(KTLA) – Supply and demand – this always explains why prices can get so high. The housing market is no exception.
Home prices continued to climb in January as the inventory of available properties fell to a record low, the National Association of Realtors reported. The national median price of a home last month rose 15.4% to $350,300 from a year ago.
“Rising prices are indicative of a seller’s market, with an abundance of eager buyers and very limited supply,” said Lawrence Yun, the association’s chief economist.
The stock of available homes fell to a historic low of 860,000 at the end of January – the lowest level since 1999.
This means that if the current pace of sales continues, the supply of available homes will be exhausted in less than two months.
This is obviously great news for sellers, but bad news for buyers, especially first-time homebuyers trying to gain a foothold in an increasingly competitive market.
More properties are currently available at the higher end of the economic spectrum – not the pool young homebuyers typically splash into.
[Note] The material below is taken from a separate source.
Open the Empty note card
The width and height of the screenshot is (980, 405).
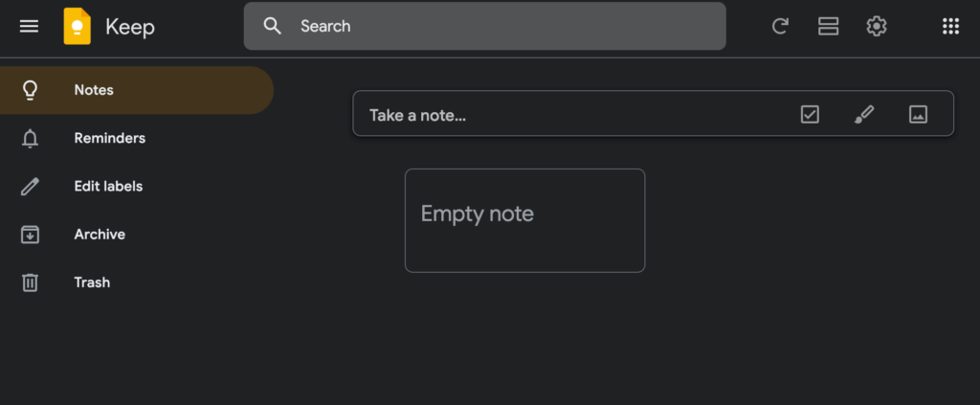coord(524,220)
Homes priced at $500,000 or less are quickly disappearing, sparking bidding wars for the relatively few options available, according to the Realtors Association. .
Meanwhile, interest rates are rising and are poised to rise as the Federal Reserve prepares to trigger a series of rate hikes aimed at curbing inflation.
This creates another problem. As young people are excluded from the home buying market, they often have no choice but to stay as tenants. This creates a whole other supply and demand problem.
Increased demand for rental properties, especially in tight markets, is driving up rents. Real estate firm Redfin says rents in the 50 largest US cities rose 14% last year to an average of $1,877 per month.
“Rising mortgage costs are pushing more potential buyers to rent, driving up demand and prices for rentals,” said Daryl Fairweather, chief economist at Redfin.
“Mortgage rate increases are accelerating, which will lead to higher mortgage payments and rents throughout 2022,” he said.
Short of moving somewhere less expensive and less attractive, there’s not much you can do about it, at least until the housing market finally starts to calm down. In the meantime, it’s just another expensive thing to add to your growing list of expensive things.